Full CV

 Erik Frydenborg was born in Miami, Florida, and grew up in rural York County, Pennsylvania. He holds a BFA from MICA in Baltimore, MD, and an MFA from the University of Southern California in Los Angeles, CA. Frydenborg has held solo exhibitions at Starr Suites, Brooklyn, NY, The Pit, Glendale, CA, Andrew Rafacz Gallery, Chicago, IL, Albert Baronian, Brussels, BE, The Suburban, Oak Park, IL, and Cherry and Martin, Los Angeles, CA. Recent group exhibitions include Slipper at Personal Space, Vallejo, CA, Models at Bel Ami, Los Angeles, CA, Chanterelle at ASHES/ASHES, New York, NY, Unstuck in Time at Pasaquan, Buena Vista, GA, and Domestic Air Bag at Pio Pico, Los Angeles, CA. Frydenborg’s work has been reviewed in Artforum, FlashArt, and The Los Angeles Times, among other publications. From 2017 through 2019, Frydenborg was a partner in the cooperative artist-run Los Angeles gallery AWHRHWAR.  Frydenborg has participated widely in exhibitions staged at artist-run spaces, and has written essays on peers such as Amanda Ross-Ho and Sterling Ruby. His work is in the permanent collection of the Los Angeles County Museum of Art and public collections of the Ogunquit Museum of Art, Ogunquit, ME. Erik Frydenborg lives and works in Los Angeles.

Frydenborg's process involves sourcing and deconstructing graphics and drawings from discarded print material, such as academic diagrams of mechanical and natural systems. He digitally scans and manipulates these images into warped revisions that defy their original informative intentions. These adapted illustrations are then meticulously carved from wood, evoking forms that suggest weapons, hallucinatory vessels, or mythic totems. Using stencils, Frydenborg hand-paints the altered diagrams onto the sculptures' surfaces, creating intricate patterns reminiscent of tattoos or costume makeup.

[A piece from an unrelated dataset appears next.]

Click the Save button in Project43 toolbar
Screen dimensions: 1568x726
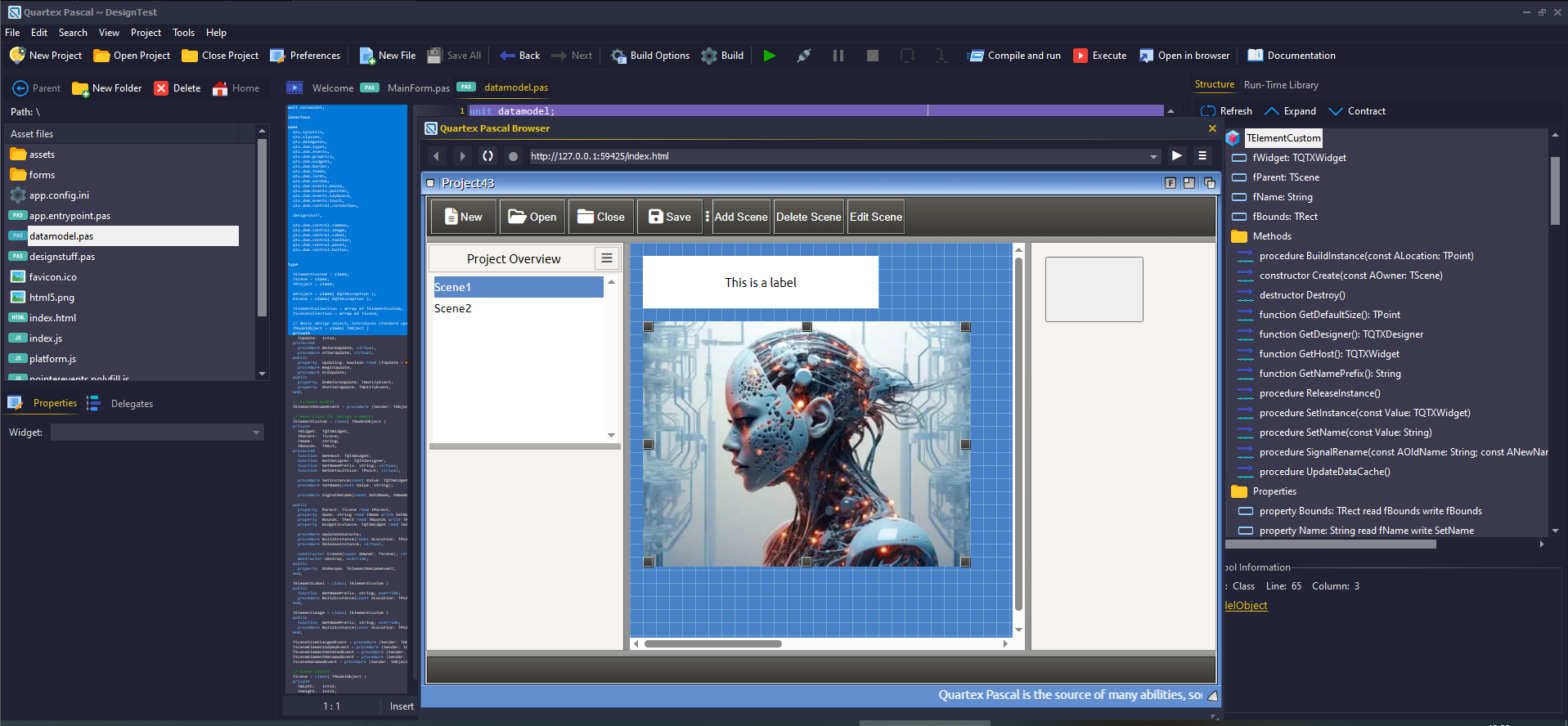coord(669,217)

The sculptures' palettes of pastel and fluorescent hues recall the design aesthetics of mass-manufactured products, contrasting with the archaic nature of their woodcraft, which echoes handmade toys and folk art from Frydenborg's pastoral upbringing. His work examines the instability of knowledge over time, where once-reliable information becomes elastic and subject to metamorphosis. Through his sculptures, Frydenborg visualizes this condition, transforming decontextualized data into cryptic abstractions that appear stretched and suspended in motion, disorienting the viewer's perception of time and creating a dialogue between the familiar and the futuristic.